Student Access to personal data

  1. Mechanisms will be developed to enable students to access their personal data, and the learning analytics performed on it, at any time in a meaningful, accessible format. Students have the right to correct any inaccurate personal data held about themselves.
  2. Students will also be able to view any metrics derived from their data, and any labels attached to them.
  3. On occasion it may be considered that access to the analytics may have a negative impact on the student’s academic progress or wellbeing. In these cases they may be withheld from the student. However, if the student requests it, all their personal data and analytics will be made available to them.

Interventions

  1. A range of interventions may take place with students.
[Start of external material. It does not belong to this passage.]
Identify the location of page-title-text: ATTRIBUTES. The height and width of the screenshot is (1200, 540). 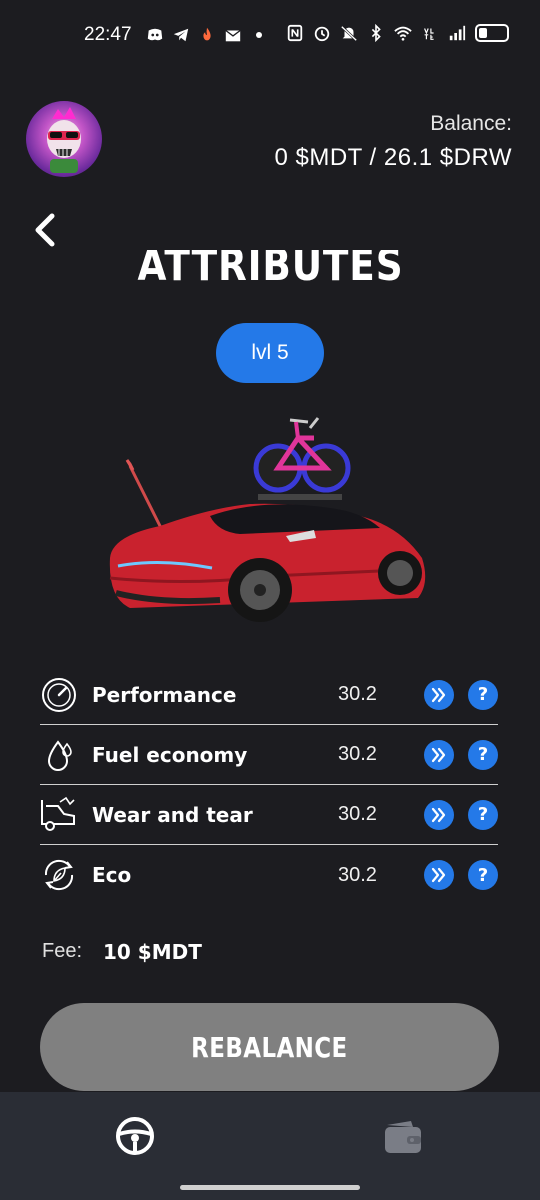
(270, 270).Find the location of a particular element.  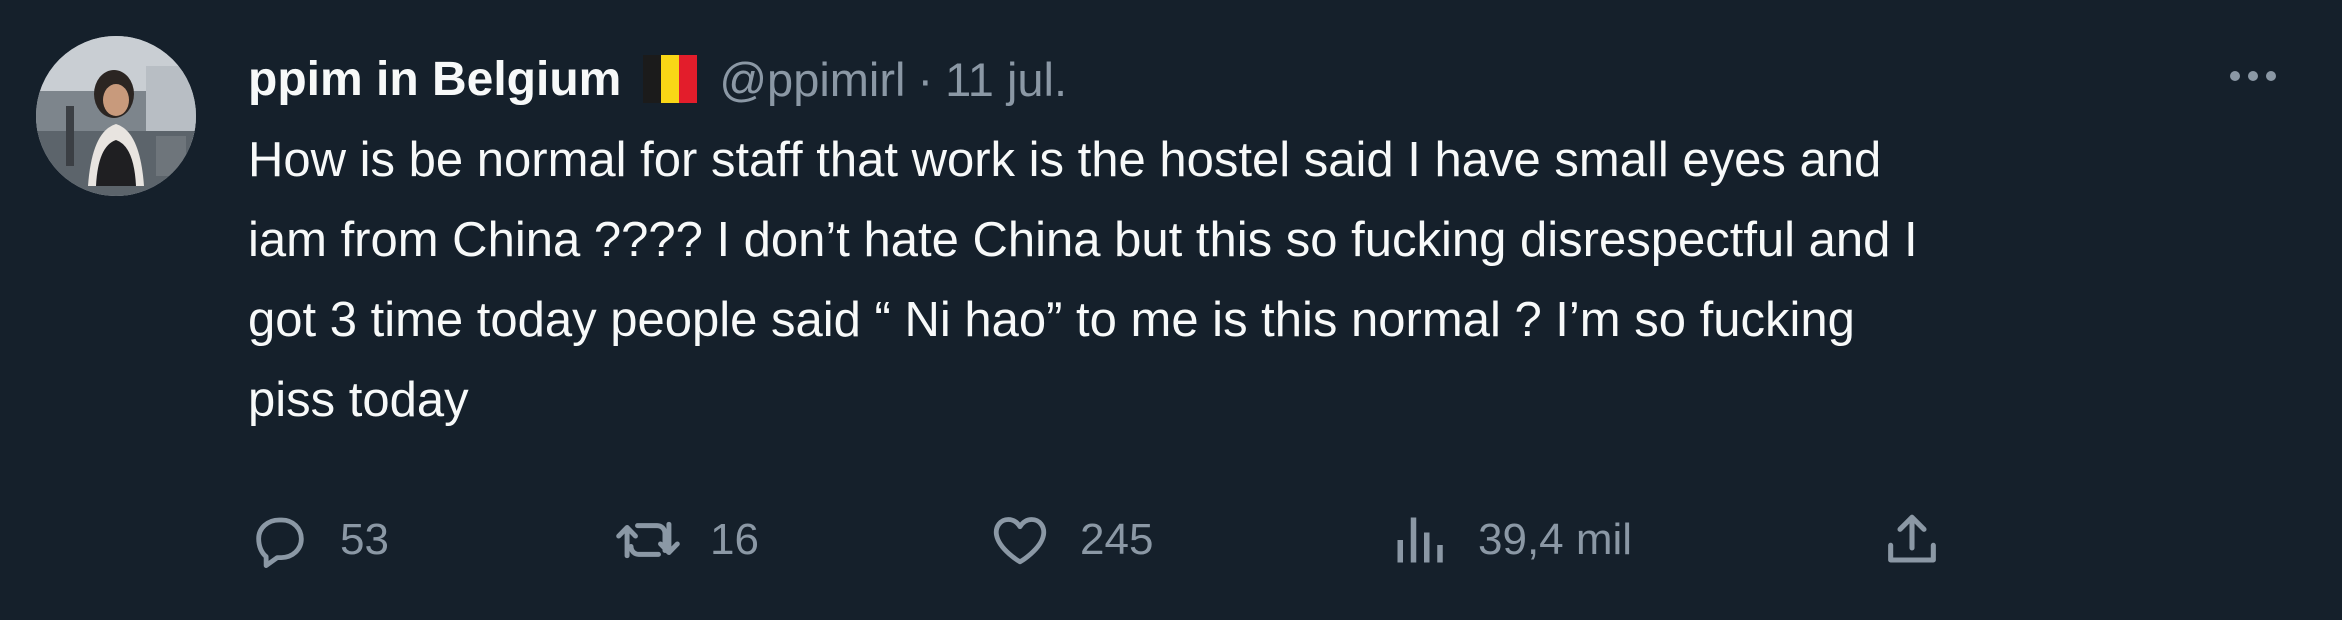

The types of intervention and what they are intended to achieve are documented in the Student Guide to Learning Analytics. These may include:
    1. Prompts or suggestions sent automatically to the student via email, SMS message or mobile app notification (subject to the student’s consent).
    2. Staff contacting an individual on the basis of the analytics if it is considered that the student may benefit from additional support.
  2. Interventions, whether automated or human-mediated, will normally be recorded. The records will be subject to periodic reviews as to their appropriateness and effectiveness.

Minimising adverse impacts

  1. The University recognises that learning analytics cannot present a complete picture of a student’s learning, and that predictions may not always be accurate.
  2. Students will retain autonomy in decision making relating to their learning; the analytics are provided to help inform their own decisions about how and what to learn.